Any help would be greatly appreciated. Like I said I know nothing but I'm fairly confident this is a simple project.

Aug 13, 2011
1,114
We need to know how much current each motor draws when driven with 3V. Do you have a power supply and multimeter?

Harald Kapp

Moderator
Moderator
Nov 17, 2011
13,722
1)
The website says:
5V current draw: 100mA, 4V current draw: 80mA, 3V current draw: 60mA, 2V current draw: 40mA
(Underline by me)
Current requirement: 7 motors -> 7*60 mA = 420 mA
Uptime: 20 * 10 minutes per day = 200 minutes = 3.35 hours per day
Energy requirement: 420 mA * 3.35 hours per day = 1.4 Ah per day (or 1400 mAh per day)
Lifetime of the battery: capacity = xx Ah (xx to be defined by you or taken from the battery's datasheet if you already have a battery) -> lifetime = xx Ah / (1.4 Ah per day) in days.
Or, given the lifetime as yy days: capacity = 1.4 Ah per day * lifetime (days)

2)
Any single pole single throw (SPST) switch will do as long as it is rated for 420 mA or more. Connect all the red wires of the motors together, connect also all the blue wires together. Connect the blue wires to battery '-', connect the red wires to one contact of the switch. Connect the other contact of the switch to battery '+'.
It probably doesn't matter which color goes to which contact or battery pole, it is simply conventional to use blue for '-' and red for '+'.

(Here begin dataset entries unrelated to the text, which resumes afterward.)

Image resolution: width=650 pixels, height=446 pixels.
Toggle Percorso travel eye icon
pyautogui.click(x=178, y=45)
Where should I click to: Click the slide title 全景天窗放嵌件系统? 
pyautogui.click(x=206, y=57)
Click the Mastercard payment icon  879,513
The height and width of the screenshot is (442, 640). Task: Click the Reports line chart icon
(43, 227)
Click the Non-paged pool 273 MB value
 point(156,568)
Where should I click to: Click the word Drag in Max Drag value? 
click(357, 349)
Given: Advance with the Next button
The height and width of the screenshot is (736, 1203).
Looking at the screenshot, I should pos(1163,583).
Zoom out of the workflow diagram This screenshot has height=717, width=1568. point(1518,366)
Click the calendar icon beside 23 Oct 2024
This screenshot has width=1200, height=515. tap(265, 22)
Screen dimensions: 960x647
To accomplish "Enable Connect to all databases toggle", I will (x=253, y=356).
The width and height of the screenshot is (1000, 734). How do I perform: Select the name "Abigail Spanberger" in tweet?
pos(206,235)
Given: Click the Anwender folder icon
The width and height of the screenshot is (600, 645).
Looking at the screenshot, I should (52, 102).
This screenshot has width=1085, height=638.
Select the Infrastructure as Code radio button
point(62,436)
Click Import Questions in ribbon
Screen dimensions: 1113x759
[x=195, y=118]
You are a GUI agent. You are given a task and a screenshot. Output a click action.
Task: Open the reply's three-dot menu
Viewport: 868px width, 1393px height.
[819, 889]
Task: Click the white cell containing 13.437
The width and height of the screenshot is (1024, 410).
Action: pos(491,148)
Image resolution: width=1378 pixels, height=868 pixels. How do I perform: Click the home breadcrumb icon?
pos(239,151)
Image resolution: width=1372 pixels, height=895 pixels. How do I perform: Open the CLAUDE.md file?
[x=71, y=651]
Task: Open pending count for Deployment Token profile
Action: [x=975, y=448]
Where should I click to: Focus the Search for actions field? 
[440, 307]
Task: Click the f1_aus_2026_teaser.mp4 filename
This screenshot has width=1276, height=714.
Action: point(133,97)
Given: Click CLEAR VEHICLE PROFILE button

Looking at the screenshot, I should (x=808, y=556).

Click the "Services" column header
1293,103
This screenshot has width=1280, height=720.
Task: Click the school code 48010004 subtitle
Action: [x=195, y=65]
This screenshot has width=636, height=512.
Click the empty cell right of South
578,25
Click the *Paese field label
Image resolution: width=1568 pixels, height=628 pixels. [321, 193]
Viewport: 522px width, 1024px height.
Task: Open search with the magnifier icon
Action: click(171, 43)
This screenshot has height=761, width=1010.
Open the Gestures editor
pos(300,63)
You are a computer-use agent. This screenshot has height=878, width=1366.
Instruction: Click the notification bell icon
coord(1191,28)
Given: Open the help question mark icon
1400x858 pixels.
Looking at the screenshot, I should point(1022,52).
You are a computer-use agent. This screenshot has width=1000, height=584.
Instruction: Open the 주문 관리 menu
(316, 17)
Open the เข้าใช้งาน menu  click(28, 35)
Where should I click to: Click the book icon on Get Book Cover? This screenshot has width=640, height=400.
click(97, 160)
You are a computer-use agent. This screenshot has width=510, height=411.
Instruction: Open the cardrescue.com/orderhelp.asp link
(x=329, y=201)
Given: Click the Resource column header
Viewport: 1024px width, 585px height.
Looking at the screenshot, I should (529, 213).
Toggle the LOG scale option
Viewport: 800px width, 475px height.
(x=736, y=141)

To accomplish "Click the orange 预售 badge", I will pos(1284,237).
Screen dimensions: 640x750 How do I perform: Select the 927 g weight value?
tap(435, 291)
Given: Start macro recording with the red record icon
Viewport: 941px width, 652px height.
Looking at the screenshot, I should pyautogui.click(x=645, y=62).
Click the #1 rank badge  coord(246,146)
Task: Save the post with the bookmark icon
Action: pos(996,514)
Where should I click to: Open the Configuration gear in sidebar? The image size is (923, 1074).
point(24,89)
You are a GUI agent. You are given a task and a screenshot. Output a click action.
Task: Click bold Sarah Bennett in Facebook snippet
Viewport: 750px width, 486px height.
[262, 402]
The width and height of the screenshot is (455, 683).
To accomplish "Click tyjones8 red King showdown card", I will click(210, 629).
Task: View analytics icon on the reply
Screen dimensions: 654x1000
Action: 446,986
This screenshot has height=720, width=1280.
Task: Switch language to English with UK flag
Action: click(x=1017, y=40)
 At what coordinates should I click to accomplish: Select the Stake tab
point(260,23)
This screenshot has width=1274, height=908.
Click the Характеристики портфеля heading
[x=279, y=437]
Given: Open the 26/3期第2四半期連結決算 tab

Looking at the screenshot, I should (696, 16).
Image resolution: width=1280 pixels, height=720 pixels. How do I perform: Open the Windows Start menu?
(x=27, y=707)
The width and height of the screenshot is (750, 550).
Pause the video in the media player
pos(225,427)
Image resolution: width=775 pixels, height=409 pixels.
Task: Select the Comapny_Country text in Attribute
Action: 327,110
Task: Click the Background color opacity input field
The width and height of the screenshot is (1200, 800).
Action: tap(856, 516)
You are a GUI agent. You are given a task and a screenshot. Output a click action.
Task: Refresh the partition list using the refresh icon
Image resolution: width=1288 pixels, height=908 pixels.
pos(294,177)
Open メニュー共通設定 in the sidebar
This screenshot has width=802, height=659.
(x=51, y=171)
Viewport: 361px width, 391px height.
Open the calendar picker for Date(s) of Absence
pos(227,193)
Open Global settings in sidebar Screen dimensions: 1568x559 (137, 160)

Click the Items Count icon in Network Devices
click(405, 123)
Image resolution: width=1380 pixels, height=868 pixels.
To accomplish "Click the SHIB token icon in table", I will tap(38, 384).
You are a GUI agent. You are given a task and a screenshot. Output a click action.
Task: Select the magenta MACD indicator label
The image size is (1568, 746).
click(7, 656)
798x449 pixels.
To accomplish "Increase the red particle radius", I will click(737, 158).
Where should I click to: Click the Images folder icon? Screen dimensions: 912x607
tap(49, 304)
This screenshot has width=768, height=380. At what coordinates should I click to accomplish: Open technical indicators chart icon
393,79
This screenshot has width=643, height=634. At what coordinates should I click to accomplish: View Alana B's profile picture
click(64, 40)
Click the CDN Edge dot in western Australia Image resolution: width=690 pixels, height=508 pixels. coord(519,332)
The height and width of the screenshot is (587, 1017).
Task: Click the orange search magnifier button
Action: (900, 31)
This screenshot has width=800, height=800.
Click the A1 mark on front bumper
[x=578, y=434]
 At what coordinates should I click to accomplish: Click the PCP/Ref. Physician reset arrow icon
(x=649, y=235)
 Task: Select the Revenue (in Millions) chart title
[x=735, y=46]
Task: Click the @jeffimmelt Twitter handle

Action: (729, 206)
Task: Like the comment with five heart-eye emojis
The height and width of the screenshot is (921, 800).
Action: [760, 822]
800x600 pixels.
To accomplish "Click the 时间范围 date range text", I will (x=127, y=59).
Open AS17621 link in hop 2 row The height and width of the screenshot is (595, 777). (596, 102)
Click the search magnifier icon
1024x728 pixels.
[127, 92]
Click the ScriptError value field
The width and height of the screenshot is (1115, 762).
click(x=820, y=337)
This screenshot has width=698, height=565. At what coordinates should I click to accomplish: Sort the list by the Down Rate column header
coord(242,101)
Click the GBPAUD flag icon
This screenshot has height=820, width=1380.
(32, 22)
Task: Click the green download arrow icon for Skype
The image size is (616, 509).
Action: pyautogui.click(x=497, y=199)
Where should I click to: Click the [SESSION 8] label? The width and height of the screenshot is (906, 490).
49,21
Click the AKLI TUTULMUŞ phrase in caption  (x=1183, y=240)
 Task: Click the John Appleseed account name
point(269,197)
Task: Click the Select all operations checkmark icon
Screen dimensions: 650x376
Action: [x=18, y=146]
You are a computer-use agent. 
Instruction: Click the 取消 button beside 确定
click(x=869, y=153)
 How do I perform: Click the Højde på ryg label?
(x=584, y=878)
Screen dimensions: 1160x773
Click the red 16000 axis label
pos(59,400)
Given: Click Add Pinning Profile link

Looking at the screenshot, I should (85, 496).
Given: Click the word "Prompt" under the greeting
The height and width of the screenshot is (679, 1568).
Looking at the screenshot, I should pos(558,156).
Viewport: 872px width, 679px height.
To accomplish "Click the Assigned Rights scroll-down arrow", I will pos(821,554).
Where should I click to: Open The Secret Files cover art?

Be aware that this kind of vibrating motor is typically designed for short alarms. Running the motor(s) for an extended period of time (10 minutes are long compared to the typical few seconds when used as an alarm) may cause overheating and early failure of the motor(s).

Aug 13, 2011
1,114
I completely failed to notice the link in the O.P. I don't like Adafruit so it may have been due to a subconscious aversion.

Harald's got the energy budget worked out and the minimum battery supply that would get you through a day would be two AA alkaline cells but it would be more economical to use larger batteries or a plug in power supply.